• _ASSIGNED TASK_
Reproduce every entry exactly as given.

**** PROVIDED DATA

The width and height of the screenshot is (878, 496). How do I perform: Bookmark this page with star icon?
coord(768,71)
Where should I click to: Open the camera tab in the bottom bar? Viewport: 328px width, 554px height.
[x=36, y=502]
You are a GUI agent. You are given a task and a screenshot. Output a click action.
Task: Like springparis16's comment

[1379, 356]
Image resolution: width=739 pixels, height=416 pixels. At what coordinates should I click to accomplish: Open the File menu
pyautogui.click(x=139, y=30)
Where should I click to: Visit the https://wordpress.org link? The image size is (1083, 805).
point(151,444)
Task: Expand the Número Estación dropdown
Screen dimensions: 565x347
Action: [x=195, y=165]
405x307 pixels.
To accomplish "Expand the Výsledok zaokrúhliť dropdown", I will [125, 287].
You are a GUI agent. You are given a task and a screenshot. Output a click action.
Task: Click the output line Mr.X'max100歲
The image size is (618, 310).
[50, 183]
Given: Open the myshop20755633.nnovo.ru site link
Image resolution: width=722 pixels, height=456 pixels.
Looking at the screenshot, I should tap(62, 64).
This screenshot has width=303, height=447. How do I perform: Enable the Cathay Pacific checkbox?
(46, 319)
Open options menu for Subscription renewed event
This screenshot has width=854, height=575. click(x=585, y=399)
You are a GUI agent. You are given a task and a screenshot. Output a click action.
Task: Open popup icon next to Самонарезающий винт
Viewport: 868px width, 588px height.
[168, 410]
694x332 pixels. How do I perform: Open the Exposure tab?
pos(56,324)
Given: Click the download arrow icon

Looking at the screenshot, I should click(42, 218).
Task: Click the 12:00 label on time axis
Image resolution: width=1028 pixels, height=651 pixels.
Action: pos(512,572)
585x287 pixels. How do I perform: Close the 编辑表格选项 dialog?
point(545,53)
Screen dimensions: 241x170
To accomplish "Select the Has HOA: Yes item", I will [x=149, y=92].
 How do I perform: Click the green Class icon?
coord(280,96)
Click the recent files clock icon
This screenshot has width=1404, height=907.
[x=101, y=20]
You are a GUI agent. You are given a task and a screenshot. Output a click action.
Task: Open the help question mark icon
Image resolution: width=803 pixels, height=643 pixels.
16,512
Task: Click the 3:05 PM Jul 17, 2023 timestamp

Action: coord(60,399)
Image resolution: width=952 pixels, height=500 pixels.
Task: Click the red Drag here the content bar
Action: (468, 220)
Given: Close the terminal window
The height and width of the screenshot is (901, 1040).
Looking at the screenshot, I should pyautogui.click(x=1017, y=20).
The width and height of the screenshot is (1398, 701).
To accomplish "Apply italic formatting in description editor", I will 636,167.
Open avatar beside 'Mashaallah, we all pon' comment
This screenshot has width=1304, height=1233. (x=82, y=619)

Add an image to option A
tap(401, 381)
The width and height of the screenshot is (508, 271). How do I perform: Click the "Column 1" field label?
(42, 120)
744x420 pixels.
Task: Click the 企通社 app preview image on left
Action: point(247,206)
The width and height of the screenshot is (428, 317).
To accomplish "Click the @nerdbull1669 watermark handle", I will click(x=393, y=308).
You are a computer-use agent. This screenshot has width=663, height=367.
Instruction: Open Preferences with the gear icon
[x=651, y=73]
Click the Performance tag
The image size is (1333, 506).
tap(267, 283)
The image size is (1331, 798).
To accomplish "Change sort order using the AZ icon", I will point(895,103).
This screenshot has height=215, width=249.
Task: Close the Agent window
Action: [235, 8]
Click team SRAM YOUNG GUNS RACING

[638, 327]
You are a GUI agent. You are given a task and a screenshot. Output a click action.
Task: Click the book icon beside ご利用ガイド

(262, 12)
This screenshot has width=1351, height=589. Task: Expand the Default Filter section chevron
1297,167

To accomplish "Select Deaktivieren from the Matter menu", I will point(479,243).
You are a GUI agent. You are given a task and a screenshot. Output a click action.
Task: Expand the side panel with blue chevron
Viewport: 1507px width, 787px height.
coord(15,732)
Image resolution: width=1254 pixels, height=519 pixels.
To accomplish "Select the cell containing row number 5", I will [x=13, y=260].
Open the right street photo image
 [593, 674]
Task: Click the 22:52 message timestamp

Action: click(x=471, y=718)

********

• _ANSWER FOR THIS EXERCISE_
The width and height of the screenshot is (878, 496). How do I perform: Bookmark this page with star icon?
coord(768,71)
Where should I click to: Open the camera tab in the bottom bar? Viewport: 328px width, 554px height.
[x=36, y=502]
You are a GUI agent. You are given a task and a screenshot. Output a click action.
Task: Like springparis16's comment

[1379, 356]
Image resolution: width=739 pixels, height=416 pixels. At what coordinates should I click to accomplish: Open the File menu
pyautogui.click(x=139, y=30)
Where should I click to: Visit the https://wordpress.org link? The image size is (1083, 805).
point(151,444)
Task: Expand the Número Estación dropdown
Screen dimensions: 565x347
Action: [x=195, y=165]
405x307 pixels.
To accomplish "Expand the Výsledok zaokrúhliť dropdown", I will [125, 287].
You are a GUI agent. You are given a task and a screenshot. Output a click action.
Task: Click the output line Mr.X'max100歲
The image size is (618, 310).
[50, 183]
Given: Open the myshop20755633.nnovo.ru site link
Image resolution: width=722 pixels, height=456 pixels.
Looking at the screenshot, I should tap(62, 64).
This screenshot has width=303, height=447. How do I perform: Enable the Cathay Pacific checkbox?
(46, 319)
Open options menu for Subscription renewed event
This screenshot has width=854, height=575. click(x=585, y=399)
You are a GUI agent. You are given a task and a screenshot. Output a click action.
Task: Open popup icon next to Самонарезающий винт
Viewport: 868px width, 588px height.
[168, 410]
694x332 pixels. How do I perform: Open the Exposure tab?
pos(56,324)
Given: Click the download arrow icon

Looking at the screenshot, I should click(42, 218).
Task: Click the 12:00 label on time axis
Image resolution: width=1028 pixels, height=651 pixels.
Action: pos(512,572)
585x287 pixels. How do I perform: Close the 编辑表格选项 dialog?
point(545,53)
Screen dimensions: 241x170
To accomplish "Select the Has HOA: Yes item", I will [x=149, y=92].
 How do I perform: Click the green Class icon?
coord(280,96)
Click the recent files clock icon
This screenshot has width=1404, height=907.
[x=101, y=20]
You are a GUI agent. You are given a task and a screenshot. Output a click action.
Task: Open the help question mark icon
Image resolution: width=803 pixels, height=643 pixels.
16,512
Task: Click the 3:05 PM Jul 17, 2023 timestamp

Action: coord(60,399)
Image resolution: width=952 pixels, height=500 pixels.
Task: Click the red Drag here the content bar
Action: (468, 220)
Given: Close the terminal window
The height and width of the screenshot is (901, 1040).
Looking at the screenshot, I should pyautogui.click(x=1017, y=20).
The width and height of the screenshot is (1398, 701).
To accomplish "Apply italic formatting in description editor", I will 636,167.
Open avatar beside 'Mashaallah, we all pon' comment
This screenshot has width=1304, height=1233. (x=82, y=619)

Add an image to option A
tap(401, 381)
The width and height of the screenshot is (508, 271). How do I perform: Click the "Column 1" field label?
(42, 120)
744x420 pixels.
Task: Click the 企通社 app preview image on left
Action: point(247,206)
The width and height of the screenshot is (428, 317).
To accomplish "Click the @nerdbull1669 watermark handle", I will click(x=393, y=308).
You are a computer-use agent. This screenshot has width=663, height=367.
Instruction: Open Preferences with the gear icon
[x=651, y=73]
Click the Performance tag
The image size is (1333, 506).
tap(267, 283)
The image size is (1331, 798).
To accomplish "Change sort order using the AZ icon", I will point(895,103).
This screenshot has height=215, width=249.
Task: Close the Agent window
Action: [235, 8]
Click team SRAM YOUNG GUNS RACING

[638, 327]
You are a GUI agent. You are given a task and a screenshot. Output a click action.
Task: Click the book icon beside ご利用ガイド

(262, 12)
This screenshot has width=1351, height=589. Task: Expand the Default Filter section chevron
1297,167

To accomplish "Select Deaktivieren from the Matter menu", I will point(479,243).
You are a GUI agent. You are given a task and a screenshot. Output a click action.
Task: Expand the side panel with blue chevron
Viewport: 1507px width, 787px height.
coord(15,732)
Image resolution: width=1254 pixels, height=519 pixels.
To accomplish "Select the cell containing row number 5", I will [x=13, y=260].
Open the right street photo image
 [593, 674]
Task: Click the 22:52 message timestamp

Action: click(x=471, y=718)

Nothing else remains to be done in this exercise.